Vorliegender Textauszug:
• 06.01.2008 08:49

  • von Stefan Hausmann

Teamwork: Ohne Crew Chief geht nichts

Fahrer und Crew Chief verbringen in der NASCAR einen sehr großen Teil ihrer Zeit miteinander, deshalb muss die Chemie stimmen - Teamwork ist alles

(Motorsport-Total.com) - Rennfahrern wird ein egoistischer Grundwesenszug nachgesagt, um überhaupt den Weg an die Spitze finden zu können. Wer jedoch in der NASCAR als Fahrer nur auf seine eigenen Fähigkeiten baut, der ist verraten, denn NASCAR ist - wie vielleicht kaum ein anderer Motorsport - vor allem ein Teamsport. 'Motorsport-Total.com' beleuchtet die Rolle der Crew Chiefs und deren Veränderungen in 2008.

Titel-Bild zur News: NASCAR

In der NASCAR braucht es mehr als nur den Fahrer, um Erfolg zu haben

Ende der Saison 2005 bat Rick Hendrick zwei starke Charaktere während der Champions Week in New York zu einem Sechs-Augen-Gespräch: Jimmie Johnson und Chad Knaus. Beide hatten gerade eine nicht unbedingt einfache Saison 2005 beendet, denn mit nur vier Saisonsiegen landete Johnson in der Gesamtwertung auf Platz Fünf.#w1#

Knaus war damals dem Vernehmen nach ein recht schwieriger Charakter, mit dem niemand wirklich gerne zusammen arbeiten wollte - ob Johnson selbst, oder seine eigene Crew. Ein damaliges Hindernis des heutigen Nummer-48-Dream-Teams bestand in der fehlenden Chemie, die sich in mangelnder Kommunikation zwischen dem Fahrer und seinem Crew Chief äußert.

Hendrick droht mit Trennung

Chad Knaus Jimmie Johnson

Chad Knaus und Jimmie Johnson sind heute ein Herz und eine Seele Zoom

Bevor die Konflikte unlösbar wurden bat Rick Hendrick persönlich zum Motivationsmeeting in New York City, bei Milch und Plätzchen. Hendrick erläuterte den Beiden, dass sie sich in der abgelaufenen Saison wie Kinder benommen hatten. Die Drohung des Teamchefs war simpel: Wenn sich die Kommunikation nicht immens bessere, dann werde Hendrick die Beiden trennen.

Auflistung:

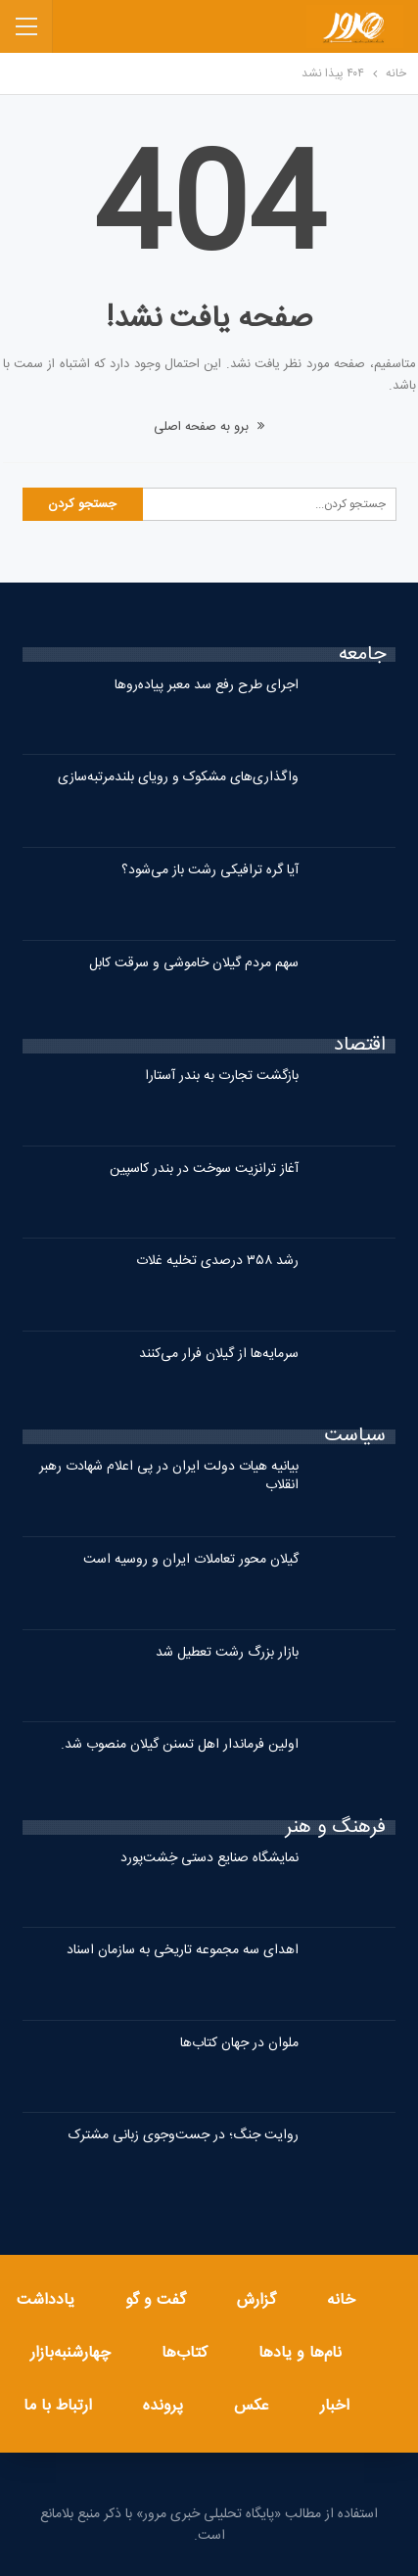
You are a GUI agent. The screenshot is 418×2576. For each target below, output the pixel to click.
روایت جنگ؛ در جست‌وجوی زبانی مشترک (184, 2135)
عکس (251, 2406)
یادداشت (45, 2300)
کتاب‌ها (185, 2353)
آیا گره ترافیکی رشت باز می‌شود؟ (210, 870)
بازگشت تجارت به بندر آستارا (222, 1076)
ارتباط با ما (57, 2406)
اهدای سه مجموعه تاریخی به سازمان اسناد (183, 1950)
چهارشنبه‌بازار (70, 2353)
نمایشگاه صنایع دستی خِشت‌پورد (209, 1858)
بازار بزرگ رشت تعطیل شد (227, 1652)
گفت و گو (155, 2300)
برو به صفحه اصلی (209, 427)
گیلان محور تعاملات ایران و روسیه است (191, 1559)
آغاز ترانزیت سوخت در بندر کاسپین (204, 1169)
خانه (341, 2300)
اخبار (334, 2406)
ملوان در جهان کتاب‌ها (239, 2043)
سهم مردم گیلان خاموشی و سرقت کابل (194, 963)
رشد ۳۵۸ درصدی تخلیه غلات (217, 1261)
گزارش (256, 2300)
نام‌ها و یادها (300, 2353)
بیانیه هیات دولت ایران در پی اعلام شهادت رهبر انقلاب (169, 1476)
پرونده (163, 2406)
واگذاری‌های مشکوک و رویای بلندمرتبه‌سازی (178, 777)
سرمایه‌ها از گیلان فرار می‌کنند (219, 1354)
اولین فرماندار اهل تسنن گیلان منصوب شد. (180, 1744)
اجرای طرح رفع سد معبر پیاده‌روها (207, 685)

Zu erledigende Aufgaben:
**1)** Prüfe, ob die folgenden Aussagen mit dem Artikel über die Crew Chiefs in der NASCAR übereinstimmen. Antworte bei jeder Aussage mit Ja oder Nein und zitiere wörtlich die entscheidenden Worte des Artikels.
(a) Johnson beendete die Saison 2005 mit vier Saisonsiegen auf dem fünften Platz der Gesamtwertung.
(b) Hendrick traf sich mit Johnson und Knaus während der Champions Week in Las Vegas.
(c) Hendrick drohte, Johnson und Knaus zu trennen, falls sich ihre Kommunikation nicht deutlich verbessere.
**2)** Setze den Artikel über die Crew Chiefs in der NASCAR nach seinem letzten Satz fort.

Lösungen je Aufgabe:
**1)**
(a) Ja: „mit nur vier Saisonsiegen landete Johnson in der Gesamtwertung auf Platz Fünf“
(b) Nein: „während der Champions Week in New York“
(c) Ja: „Wenn sich die Kommunikation nicht immens bessere, dann werde Hendrick die Beiden trennen.“

**2)**
Solche Worte kamen an: Johnson gewann mit Crew Chief Knaus den Cup 2006 und 2007. Am Donnerstag der New Yorker Champions Week 2007 äußerte sich Knaus: "Ich habe jede Woche eine tolle Truppe, die Leidenschaft, Entschlossenheit und Siegeswillen verkörpert. Es sind meine Teamkollegen und es sind die besten Teamkollegen!" Das hörte sich nicht mehr nach dem selten zufriedenen Einzelgänger an, der Knaus noch 2005 gewesen war.

Johnson beschieb die Fähigkeiten von Knaus in seiner Laudatio so: "Du weißt, wie du das Meiste aus diesem Team und besonders aus mir herausholst. Deine harte Arbeit und deine Intelligenz stellen dich über die Anderen - es ist eine Ehre deine Autos zu fahren. Du bist ein hervorragender Crew Chief und ein echter Freund!"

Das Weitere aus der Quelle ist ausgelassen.